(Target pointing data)
========================
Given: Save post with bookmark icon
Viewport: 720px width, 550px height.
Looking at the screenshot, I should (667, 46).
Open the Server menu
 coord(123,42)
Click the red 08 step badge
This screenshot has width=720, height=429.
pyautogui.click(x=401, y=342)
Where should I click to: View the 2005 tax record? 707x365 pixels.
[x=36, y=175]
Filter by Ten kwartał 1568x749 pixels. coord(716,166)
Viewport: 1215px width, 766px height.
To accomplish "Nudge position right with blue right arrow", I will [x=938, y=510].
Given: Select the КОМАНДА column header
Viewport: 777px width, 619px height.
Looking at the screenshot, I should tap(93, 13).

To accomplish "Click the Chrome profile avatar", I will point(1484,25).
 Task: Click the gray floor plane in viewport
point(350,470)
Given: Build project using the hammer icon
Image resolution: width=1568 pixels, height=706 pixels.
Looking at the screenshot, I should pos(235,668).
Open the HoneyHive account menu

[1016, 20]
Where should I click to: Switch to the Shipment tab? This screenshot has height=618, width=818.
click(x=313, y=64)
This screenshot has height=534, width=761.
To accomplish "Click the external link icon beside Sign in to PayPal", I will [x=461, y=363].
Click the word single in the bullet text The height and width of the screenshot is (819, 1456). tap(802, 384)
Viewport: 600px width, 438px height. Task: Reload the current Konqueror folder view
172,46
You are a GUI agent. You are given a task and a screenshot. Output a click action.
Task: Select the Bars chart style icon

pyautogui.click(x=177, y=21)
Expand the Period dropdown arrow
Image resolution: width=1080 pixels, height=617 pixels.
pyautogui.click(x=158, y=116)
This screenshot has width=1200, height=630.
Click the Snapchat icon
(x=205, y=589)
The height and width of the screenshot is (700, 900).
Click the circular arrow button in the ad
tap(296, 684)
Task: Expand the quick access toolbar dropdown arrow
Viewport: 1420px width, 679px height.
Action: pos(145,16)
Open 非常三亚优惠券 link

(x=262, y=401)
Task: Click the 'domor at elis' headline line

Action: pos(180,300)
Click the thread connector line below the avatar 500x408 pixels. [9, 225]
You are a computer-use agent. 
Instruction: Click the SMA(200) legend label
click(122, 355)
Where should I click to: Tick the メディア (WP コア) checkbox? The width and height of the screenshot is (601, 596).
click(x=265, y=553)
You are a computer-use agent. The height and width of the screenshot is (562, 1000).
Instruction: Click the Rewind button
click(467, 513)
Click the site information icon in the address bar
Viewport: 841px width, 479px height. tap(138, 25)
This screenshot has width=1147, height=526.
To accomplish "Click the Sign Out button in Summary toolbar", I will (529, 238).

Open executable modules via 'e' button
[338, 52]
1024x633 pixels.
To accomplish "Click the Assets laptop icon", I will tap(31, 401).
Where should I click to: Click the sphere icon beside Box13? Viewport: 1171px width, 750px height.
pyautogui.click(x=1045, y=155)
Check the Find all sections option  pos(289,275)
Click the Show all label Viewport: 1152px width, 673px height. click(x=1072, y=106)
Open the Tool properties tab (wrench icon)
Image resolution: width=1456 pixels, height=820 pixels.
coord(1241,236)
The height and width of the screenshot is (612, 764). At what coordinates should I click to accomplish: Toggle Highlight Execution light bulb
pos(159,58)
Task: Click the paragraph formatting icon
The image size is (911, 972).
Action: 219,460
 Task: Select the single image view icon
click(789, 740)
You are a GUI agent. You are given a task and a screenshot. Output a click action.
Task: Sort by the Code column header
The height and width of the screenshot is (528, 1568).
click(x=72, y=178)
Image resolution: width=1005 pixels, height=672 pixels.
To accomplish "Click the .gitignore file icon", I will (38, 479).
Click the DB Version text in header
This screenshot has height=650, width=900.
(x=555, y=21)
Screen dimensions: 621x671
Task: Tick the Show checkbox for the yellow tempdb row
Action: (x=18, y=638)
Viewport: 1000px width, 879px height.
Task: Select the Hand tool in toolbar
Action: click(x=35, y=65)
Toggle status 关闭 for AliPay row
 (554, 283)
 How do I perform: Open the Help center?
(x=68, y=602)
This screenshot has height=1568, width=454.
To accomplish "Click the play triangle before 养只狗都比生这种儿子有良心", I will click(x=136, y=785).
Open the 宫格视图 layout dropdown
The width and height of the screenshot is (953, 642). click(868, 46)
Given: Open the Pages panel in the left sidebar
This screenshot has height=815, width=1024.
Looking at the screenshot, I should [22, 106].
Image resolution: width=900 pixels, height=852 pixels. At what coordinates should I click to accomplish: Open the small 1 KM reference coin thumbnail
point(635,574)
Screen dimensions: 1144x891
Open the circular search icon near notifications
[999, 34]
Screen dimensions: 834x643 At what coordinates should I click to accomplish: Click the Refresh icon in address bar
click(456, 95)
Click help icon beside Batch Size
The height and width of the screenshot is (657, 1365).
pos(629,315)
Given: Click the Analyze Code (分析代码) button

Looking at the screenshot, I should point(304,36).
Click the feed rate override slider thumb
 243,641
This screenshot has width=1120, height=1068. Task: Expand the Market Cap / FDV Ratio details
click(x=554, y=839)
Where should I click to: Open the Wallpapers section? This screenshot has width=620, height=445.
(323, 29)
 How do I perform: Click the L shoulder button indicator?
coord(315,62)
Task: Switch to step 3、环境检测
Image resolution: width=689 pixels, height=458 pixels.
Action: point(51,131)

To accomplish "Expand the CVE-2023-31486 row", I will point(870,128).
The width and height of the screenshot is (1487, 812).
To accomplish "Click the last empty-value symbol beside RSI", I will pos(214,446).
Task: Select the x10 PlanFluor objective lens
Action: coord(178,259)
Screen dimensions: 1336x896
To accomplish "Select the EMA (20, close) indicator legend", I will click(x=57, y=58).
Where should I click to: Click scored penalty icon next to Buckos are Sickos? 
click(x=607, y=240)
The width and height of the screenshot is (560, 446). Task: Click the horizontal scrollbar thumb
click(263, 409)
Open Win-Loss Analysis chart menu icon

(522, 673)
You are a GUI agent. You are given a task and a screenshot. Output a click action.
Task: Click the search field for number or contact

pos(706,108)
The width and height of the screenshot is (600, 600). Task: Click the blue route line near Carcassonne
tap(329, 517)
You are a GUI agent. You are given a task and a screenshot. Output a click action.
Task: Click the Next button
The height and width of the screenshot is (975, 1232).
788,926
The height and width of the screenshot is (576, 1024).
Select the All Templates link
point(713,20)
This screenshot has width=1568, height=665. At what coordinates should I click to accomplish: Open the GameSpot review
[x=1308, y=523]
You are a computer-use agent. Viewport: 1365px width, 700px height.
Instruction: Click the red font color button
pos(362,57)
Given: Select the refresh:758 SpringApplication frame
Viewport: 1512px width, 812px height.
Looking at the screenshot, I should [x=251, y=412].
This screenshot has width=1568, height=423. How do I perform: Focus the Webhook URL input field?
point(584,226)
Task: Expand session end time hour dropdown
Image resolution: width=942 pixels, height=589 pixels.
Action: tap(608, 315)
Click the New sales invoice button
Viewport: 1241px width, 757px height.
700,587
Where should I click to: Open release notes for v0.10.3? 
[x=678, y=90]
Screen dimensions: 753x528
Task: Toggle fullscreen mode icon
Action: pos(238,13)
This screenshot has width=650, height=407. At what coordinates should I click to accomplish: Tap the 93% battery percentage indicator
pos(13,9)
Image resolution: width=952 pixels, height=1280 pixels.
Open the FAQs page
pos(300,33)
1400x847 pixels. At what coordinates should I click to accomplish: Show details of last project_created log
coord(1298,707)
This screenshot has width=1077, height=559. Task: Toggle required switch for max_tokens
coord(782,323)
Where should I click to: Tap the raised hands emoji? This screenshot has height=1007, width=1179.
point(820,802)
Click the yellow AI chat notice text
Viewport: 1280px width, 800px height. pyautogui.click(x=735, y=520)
========================
== TASK STATEMENT ==
Can you rewrite the rows from the line with "I will point(870,128)." to the line with "Action: coord(178,259)" as a Markdown table with the columns No. and Text, numbering each line and skipping any blank lines?

== OUTPUT FOR THIS TASK ==
| No. | Text |
|---|---|
| 1 | To accomplish "Expand the CVE-2023-31486 row", I will point(870,128). |
| 2 | The width and height of the screenshot is (1487, 812). |
| 3 | To accomplish "Click the last empty-value symbol beside RSI", I will pos(214,446). |
| 4 | Task: Select the x10 PlanFluor objective lens |
| 5 | Action: coord(178,259) |